Al termine di complesse indagini coordinate dalla locale Procura della Repubblica ed eseguite dalla Guardia di Finanza di Lecce, è stata data esecuzione in queste ore ad un’ordinanza applicativa della misura cautelare personale emessa dal GIP presso il Tribunale di Lecce su richiesta del magistrato requirente nei confronti di quattro persone (n. 1 in carcere e n. 3 con obblighi di dimora), artefici insieme ad ulteriori 18 soggetti di una associazione per delinquere finalizzata alla frode fiscale nel settore delle accise.


La frode ha visto coinvolta una società con sede in Ugento (LE), operante nel settore del commercio all’ingrosso di carburanti, gestita da un noto imprenditore di Taviano (LE), il quale con la complicità dei dipendenti della medesima società, di vari imprenditori agricoli e di numerosi faccendieri, ha costituito e promosso un collaudato sistema di frode perpetrato attraverso la cessione, a soggetti non aventititolo, di oltre 3 milioni di litri di gasolio agricolo sottoposto ad aliquota accisa agevolata, i quali lo hanno poi destinato ad usi diversi da quelli consentiti (autotrazione e riscaldamento domestico).

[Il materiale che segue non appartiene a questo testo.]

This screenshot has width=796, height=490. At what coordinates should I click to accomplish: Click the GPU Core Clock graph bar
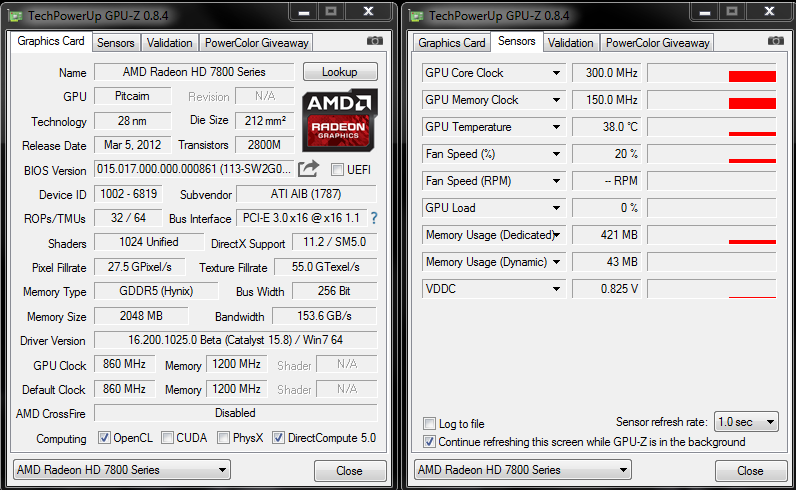(711, 73)
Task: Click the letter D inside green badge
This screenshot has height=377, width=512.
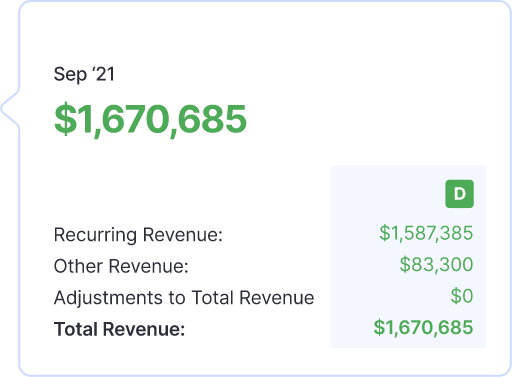Action: [x=460, y=194]
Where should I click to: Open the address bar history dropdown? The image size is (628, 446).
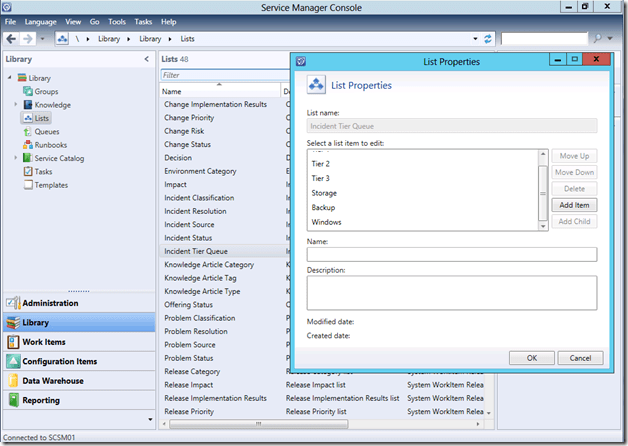(473, 39)
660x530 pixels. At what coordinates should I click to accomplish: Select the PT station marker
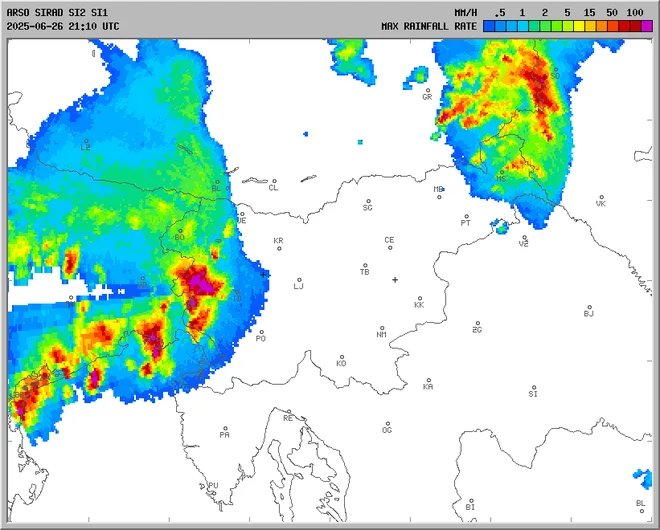pos(465,217)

Le investigazioni svolte hanno permesso di appurare che i depositi commerciali di Ugento e Taviano, riconducibili entrambi alla società salentina, e altri due depositi di prodotto petrolifero completamente abusivi, scoperti nelle campagne limitrofe, erano stati trasformati in veri e propri impianti di distribuzione stradale di carburante per autotrazione (rifornendo quotidianamente un elevatissimo numero di autoveicoli), ovvero in punti di distribuzione del carburante da destinare al
riscaldamento domestico.
Gli accertamenti condotti dalle Fiamme Gialle salentine hanno permesso di
verificare come i soggetti indagati abbiano – a vario titolo e in concorso tra di loro –determinato un gravissimo danno all’erario, sottraendo complessivamente ad imposizione un imponibile di oltre 37 milioni di euro per una corrispondenteevasione di imposta (tra Ires ed Iva) di 14 milioni di euro, oltre ad una accisa evasa per circa 2 milioni di euro.

Sempre in queste ore i Finanzieri della Compagnia di Gallipoli, su disposizione della magistratura salentina, hanno sottoposto a sequestro l’intero complesso aziendale sito in località di Ugento (LE), nonché dato esecuzione ad un ulteriore provvedimento di sequestro preventivo finalizzato alla confisca per equivalente, del valore di oltre 14 milioni di euro, nei confronti dei beni e delle disponibilità finanziarie risultati in capo agli artefici della frode fiscale.
Il provvedimento, una volta divenuto definitivo, consentirà all’Erario di recuperare tutte le imposte evase nel tempo dai responsabili individuati.